I enjoy Barack Obama as much as the next Canadian. I might even say I enjoy him as much as is legally possible without being allowed to vote for him. I’m not by any means immune to his charms, or the way his ears set off that decisive, masculine jaw. It was a happy few hours in my house indeed when those pictures of him running topless across the beach first broke over the briny waves of the internet. There’s a reason why the American political scene beats ours by a greasy, red-white-and-blue mile.

But there’s one thing about Mitt Romney that has Obama beat. That voice. That smooth, melodious voice. It almost doesn’t matter that everything he says is complete codswallop. When I hear him talk about shoving women into binders or taking assault rifles away from American grannies, I lose myself. I sink into a trance and float in a sea of bliss. I’m not quite sure where it comes from, either. It seems so out of place in his modest, magic-underpants-wearing, Brylcreem-combing, Massachusetts-governing form.

As Romney shuffled back to his cheap bar stool between questions in the second debate with Obama, he gave off the appearance of a meek and powerless man, if you forget his massive fortune and deep, conspiratorial connections to industry. But once he opened his mouth and put the silver spoon in his pocket, liquid gold spilled forth.

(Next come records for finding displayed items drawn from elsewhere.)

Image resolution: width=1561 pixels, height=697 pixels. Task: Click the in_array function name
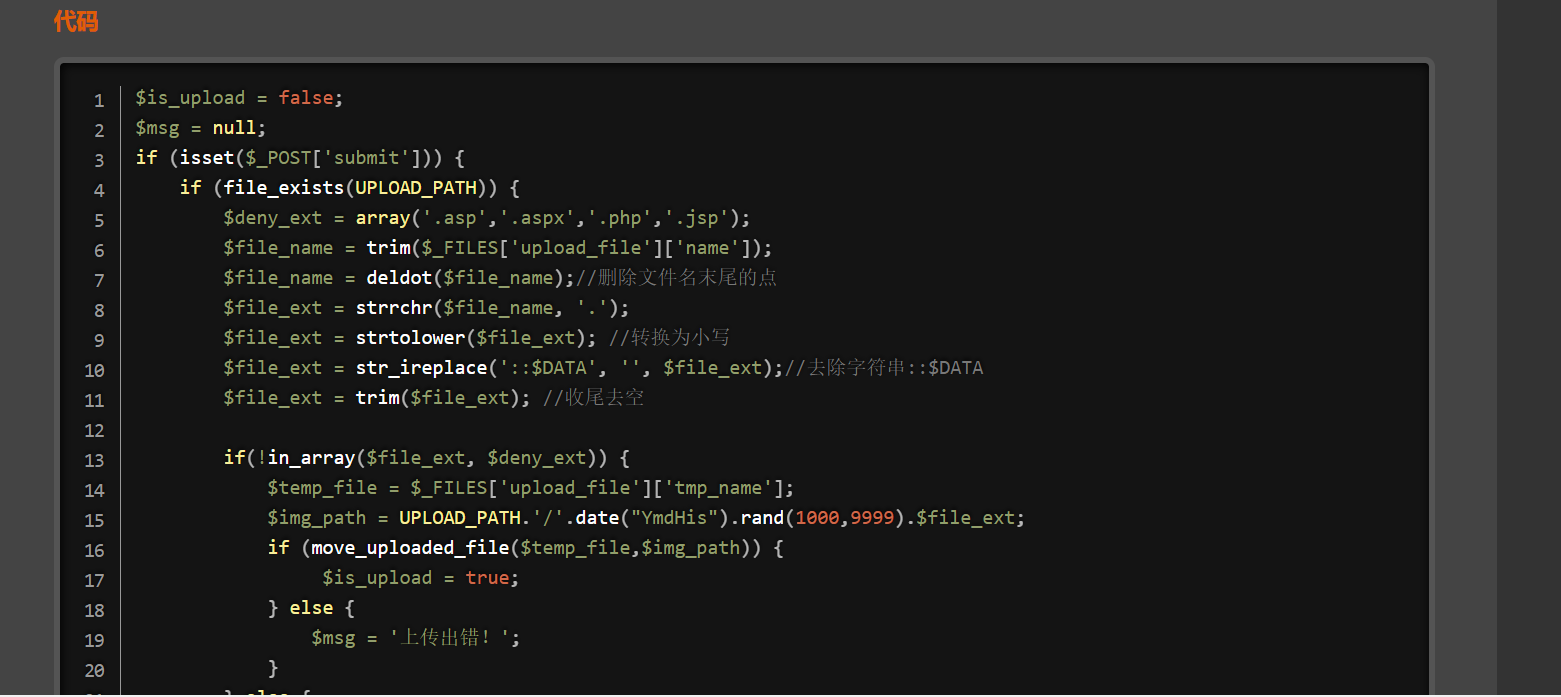point(311,458)
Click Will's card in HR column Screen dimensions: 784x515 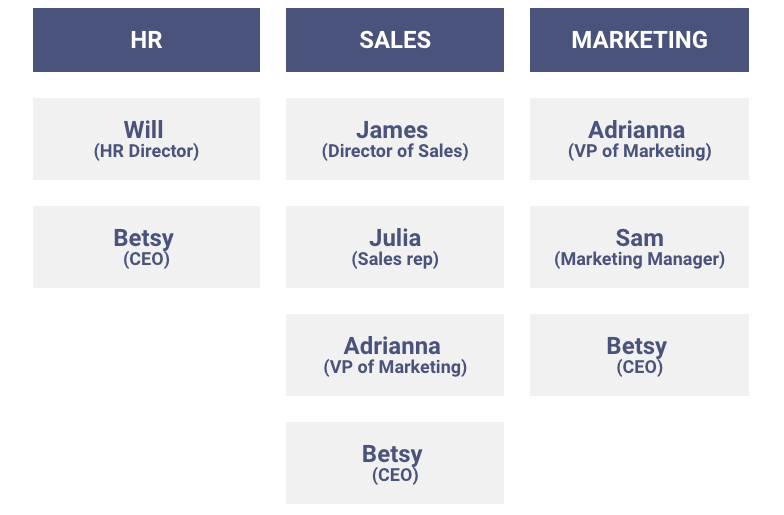[x=146, y=139]
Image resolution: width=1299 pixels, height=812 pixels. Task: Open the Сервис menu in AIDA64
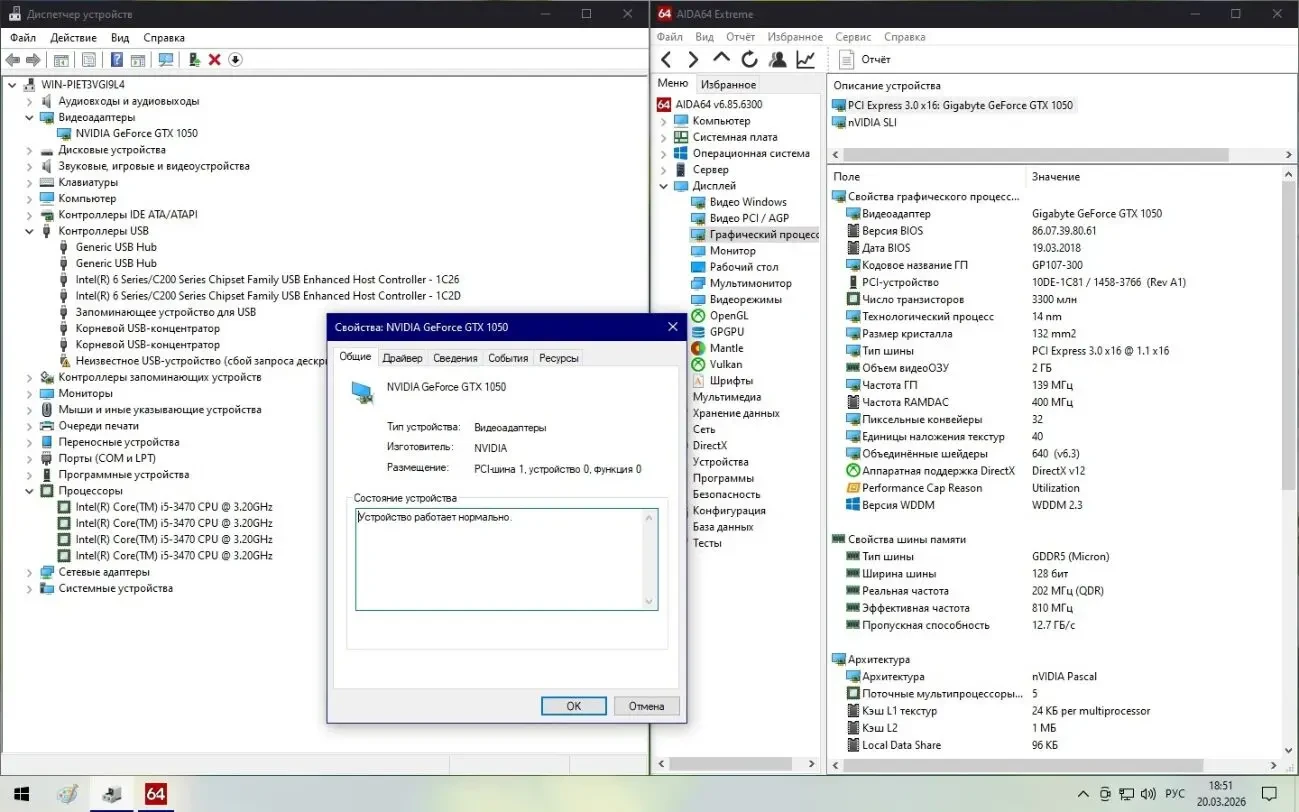click(853, 37)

The American domestic political scene doesn’t really matter to us Victorians, safe as we are, cloistered on our little island (even if we do technically dip south of the border, we’re north of the 49th at heart). Watching the two smarmiest men of their generation go toe-to-toe on issues completely unrelated to the questions asked of them is just a guilty pleasure for us. That’s why I feel comfortable judging the candidates on merits that wouldn’t even approach political justification with a go-go-gadget extender arm. Far more important to us Canadians than softwood lumber, Arctic sovereignty or our 19-year Stanley Cup losing streak is that we maintain our global status as the next-door neighbours to the cool kids on the block. Bush Jr. kept us strong at number one in that department with his easy-going charm and hill-billy style, but it’s Mitt Romney whose smooth, unabashedly dishonest grandiloquence can bring it home for us.

So please, if you’re American, vote for Mitt Romney this November. If you happen to have any friends or family who share that unfortunate designation, urge them to vote for Romney. It’s cold up here in Canada, and the NHL has been on strike for months now. We haven’t got much, and we need this pretty badly. God knows we can’t rely on our own glorious leader to keep us cool.